NPCI aims to leverage on ATM switching infrastructure (the National Financial Switch) which will enable 'Rupay' cards to be used only on ATMs and biometric micro ATMs.

"As of now we are talking to four nationalised banks for introducing the Rupay ATM cards, which they will, to begin with, issue only to their no-frills accountholders. It will be a debit card which will work only on ATMs and biometric micro ATMs," said Mr A.P. Hota, Managing Director and Chief Executive Officer, NPCI.

"Banks will have to weigh whether to give 'Rupay ATM cards' only to new customers or also to old customers. They will have to write to customers giving them the option to surrender existing cards and get new ATM cards. This itself is a big job," said Mr Hota.
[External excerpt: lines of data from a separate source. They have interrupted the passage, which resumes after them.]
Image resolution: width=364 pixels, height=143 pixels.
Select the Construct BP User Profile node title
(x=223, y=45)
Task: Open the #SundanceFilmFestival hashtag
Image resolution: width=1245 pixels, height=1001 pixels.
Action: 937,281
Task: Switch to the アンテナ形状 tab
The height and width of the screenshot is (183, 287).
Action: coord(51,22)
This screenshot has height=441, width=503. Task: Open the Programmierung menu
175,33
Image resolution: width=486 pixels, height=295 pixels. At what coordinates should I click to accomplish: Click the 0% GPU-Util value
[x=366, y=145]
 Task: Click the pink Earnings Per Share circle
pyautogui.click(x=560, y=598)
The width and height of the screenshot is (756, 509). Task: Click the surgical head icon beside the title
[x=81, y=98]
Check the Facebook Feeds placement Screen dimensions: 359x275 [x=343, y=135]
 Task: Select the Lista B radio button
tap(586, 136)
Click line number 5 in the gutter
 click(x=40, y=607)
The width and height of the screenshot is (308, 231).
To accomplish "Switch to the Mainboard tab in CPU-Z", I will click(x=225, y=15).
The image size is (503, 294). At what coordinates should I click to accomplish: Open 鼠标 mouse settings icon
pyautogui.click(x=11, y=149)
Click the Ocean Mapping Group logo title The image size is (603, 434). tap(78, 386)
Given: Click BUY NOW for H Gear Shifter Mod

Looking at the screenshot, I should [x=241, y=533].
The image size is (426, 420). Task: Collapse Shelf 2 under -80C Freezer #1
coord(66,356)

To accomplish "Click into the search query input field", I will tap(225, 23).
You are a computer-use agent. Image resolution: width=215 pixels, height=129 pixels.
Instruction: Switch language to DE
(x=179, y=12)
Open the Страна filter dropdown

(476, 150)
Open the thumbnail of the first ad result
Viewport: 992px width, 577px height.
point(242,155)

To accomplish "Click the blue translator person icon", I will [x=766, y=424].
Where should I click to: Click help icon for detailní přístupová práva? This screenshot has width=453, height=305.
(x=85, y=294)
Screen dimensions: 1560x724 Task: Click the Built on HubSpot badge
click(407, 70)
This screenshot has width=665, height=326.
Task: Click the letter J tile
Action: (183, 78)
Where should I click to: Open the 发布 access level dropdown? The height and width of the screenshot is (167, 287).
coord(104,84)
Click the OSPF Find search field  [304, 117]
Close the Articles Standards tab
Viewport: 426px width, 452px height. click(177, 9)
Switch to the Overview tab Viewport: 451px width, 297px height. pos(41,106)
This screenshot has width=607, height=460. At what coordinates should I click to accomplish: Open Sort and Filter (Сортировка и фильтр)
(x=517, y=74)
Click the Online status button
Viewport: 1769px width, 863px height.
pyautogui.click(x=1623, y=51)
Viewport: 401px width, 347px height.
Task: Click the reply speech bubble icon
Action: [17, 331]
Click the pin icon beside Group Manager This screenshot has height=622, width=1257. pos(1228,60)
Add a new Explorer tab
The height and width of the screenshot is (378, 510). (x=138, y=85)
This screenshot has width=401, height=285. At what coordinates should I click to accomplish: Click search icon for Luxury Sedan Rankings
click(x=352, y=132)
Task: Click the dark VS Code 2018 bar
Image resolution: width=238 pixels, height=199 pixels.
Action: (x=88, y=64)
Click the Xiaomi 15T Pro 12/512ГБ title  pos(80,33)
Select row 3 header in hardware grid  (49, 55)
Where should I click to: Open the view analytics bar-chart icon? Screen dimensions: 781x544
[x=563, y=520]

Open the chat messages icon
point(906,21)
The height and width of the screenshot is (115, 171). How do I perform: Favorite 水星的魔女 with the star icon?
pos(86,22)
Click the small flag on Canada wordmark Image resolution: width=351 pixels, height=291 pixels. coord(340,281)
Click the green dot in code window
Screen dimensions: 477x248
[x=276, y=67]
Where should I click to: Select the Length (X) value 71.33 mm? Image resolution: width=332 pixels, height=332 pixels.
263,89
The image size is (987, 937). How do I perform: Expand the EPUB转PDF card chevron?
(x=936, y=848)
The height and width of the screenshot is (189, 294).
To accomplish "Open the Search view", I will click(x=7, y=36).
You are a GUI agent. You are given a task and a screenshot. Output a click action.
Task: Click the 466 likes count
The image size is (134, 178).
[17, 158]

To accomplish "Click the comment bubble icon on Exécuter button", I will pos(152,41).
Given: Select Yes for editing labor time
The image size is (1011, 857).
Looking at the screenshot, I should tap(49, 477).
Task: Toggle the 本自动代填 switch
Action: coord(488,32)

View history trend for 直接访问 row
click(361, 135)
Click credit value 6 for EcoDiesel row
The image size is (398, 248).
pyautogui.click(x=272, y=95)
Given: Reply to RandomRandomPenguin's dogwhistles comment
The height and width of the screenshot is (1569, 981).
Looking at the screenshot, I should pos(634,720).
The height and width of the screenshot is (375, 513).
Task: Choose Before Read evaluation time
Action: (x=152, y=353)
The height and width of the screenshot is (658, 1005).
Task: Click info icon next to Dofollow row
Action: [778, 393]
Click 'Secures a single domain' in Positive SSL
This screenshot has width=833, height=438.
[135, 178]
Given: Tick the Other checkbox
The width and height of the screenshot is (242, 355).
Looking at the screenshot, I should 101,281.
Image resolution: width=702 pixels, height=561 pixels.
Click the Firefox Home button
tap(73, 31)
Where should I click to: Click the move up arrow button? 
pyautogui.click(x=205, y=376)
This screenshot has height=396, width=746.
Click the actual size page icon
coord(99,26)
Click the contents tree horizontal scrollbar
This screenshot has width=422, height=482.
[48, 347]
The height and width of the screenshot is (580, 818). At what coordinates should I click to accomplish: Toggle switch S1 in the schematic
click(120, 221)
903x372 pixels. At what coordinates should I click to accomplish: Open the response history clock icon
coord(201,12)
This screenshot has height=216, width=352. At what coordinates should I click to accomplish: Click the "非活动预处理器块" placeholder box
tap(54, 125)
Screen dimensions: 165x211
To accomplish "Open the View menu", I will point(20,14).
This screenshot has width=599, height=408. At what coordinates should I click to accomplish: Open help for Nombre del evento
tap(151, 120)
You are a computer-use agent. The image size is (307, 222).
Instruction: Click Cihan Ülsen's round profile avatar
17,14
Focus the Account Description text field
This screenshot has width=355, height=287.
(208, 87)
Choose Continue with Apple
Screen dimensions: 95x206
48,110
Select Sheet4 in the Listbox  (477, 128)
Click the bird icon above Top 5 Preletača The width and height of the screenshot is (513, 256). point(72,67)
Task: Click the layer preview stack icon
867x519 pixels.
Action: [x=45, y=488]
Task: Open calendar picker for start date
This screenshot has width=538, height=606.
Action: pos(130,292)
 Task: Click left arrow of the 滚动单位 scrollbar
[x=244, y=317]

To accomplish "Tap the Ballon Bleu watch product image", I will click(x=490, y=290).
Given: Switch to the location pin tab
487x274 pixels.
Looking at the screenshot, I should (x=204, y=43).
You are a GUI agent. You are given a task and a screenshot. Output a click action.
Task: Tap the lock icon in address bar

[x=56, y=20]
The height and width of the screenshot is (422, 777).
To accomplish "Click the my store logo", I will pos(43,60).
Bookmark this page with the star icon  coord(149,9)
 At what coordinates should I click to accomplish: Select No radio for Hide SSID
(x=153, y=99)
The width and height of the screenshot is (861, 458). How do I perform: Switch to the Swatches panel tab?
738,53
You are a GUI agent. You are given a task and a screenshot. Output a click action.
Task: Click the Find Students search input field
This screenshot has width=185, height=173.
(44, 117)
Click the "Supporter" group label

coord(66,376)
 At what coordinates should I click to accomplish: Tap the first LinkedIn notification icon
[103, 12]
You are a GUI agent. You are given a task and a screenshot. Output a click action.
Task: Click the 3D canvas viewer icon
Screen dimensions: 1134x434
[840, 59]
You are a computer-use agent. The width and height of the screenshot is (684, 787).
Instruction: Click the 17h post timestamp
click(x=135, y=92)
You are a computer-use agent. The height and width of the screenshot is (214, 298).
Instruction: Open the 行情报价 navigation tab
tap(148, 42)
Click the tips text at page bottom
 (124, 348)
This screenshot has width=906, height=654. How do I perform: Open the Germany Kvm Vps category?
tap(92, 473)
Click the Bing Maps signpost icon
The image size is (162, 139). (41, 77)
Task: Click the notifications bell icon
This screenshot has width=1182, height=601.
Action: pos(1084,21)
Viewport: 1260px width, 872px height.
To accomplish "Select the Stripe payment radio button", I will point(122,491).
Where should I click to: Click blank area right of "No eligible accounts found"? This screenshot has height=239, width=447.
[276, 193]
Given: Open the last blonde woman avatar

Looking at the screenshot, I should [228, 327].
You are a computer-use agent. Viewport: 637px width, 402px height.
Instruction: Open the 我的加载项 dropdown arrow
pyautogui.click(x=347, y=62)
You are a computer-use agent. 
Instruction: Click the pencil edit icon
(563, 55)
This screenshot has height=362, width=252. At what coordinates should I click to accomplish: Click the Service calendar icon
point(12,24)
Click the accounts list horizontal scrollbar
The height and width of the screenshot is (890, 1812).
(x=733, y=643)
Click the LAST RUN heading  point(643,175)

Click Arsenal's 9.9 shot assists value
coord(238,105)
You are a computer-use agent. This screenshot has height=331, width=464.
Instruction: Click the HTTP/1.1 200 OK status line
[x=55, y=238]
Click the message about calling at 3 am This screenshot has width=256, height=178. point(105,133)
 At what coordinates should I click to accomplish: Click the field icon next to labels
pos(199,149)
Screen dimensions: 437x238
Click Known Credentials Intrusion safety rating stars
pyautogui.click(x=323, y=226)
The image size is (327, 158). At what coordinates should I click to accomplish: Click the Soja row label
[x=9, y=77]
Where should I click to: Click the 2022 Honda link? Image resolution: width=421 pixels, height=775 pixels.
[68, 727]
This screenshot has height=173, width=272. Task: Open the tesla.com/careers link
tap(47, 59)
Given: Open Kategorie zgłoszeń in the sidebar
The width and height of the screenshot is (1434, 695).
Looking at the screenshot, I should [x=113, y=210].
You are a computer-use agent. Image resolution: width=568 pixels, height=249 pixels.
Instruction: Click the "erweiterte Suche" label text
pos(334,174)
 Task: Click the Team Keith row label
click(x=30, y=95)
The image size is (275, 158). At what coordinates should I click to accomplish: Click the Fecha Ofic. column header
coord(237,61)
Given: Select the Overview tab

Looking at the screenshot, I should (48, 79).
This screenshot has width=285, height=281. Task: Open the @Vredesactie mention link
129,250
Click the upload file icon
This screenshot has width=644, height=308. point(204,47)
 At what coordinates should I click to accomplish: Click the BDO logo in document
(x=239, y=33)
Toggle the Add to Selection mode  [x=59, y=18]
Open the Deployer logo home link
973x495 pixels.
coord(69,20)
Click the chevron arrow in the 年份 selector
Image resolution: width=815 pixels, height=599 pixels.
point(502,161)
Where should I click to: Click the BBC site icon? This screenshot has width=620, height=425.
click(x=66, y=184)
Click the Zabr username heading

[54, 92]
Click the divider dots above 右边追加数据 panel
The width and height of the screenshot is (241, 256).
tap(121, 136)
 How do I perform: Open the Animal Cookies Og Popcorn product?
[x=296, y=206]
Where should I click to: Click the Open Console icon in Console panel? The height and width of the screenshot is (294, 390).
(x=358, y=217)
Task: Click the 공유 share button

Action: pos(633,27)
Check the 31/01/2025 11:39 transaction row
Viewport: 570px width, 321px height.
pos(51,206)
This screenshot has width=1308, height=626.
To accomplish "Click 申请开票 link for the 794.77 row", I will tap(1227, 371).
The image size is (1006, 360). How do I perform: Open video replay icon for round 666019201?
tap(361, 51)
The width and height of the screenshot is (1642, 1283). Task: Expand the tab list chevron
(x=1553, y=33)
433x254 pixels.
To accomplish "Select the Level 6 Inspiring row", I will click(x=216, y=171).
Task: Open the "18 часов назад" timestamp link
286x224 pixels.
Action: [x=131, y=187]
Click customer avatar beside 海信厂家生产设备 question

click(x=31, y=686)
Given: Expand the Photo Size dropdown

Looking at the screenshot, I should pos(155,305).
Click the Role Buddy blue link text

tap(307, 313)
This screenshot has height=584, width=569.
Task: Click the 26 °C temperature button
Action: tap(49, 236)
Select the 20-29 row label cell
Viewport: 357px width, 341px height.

Speaking about competition with Visa and MasterCard, he said, "Ultimately, the winner would be the one who can offer the better product and better service at an affordable rate. If MasterCard and Visa can really provide service at an affordable rate, they will succeed. To beat NPCI or Rupay card, they might really lower their price drastically. And if they can sustain that for a decade, really NPCI is out. We have better things to do."

In this regard NPCI seeks to collaborate with the 82 regional rural banks (RRBs) of the country too.


After almost two years of planning, the National Payments Corporation has at last finalised the proposed unique India Rupay Card which once commercially launched would be an domestic alternative to the global real-time payment processing firms like Visa and MasterCard.

"We have finalised name of the proposed card as Rupay at our board meeting here today. We have also finalised the logo for the same," a senior official of the RBI-set up National Payments Corporation of India (NPCI), told PTI this evening. The official sought not to be named.

The official further said the leading financial consultancy firm Ernst & Young(E&Y) will develop and roll out the entire architecture, including the design and software for the Rupay card rollout.

A senior E&Y official confirmed the development to this agency. He further said, the NPCI will initially launch a domestic ATM/debit Rupay cards to begin with and then would hit the credit card market later on.

In 2009, the RBI had asked the Indian Banks Association to launch a not-for-profit company and design a rival card, then tentatively called India Card (Rupay Card), that meets the requirements of the domestic banks.

And finally, RBI plan is materialising and Rupay will be like the Union Pay of China, which is the domestic real-time payment processing firm for Chinese banks, and was planned to be launched last year.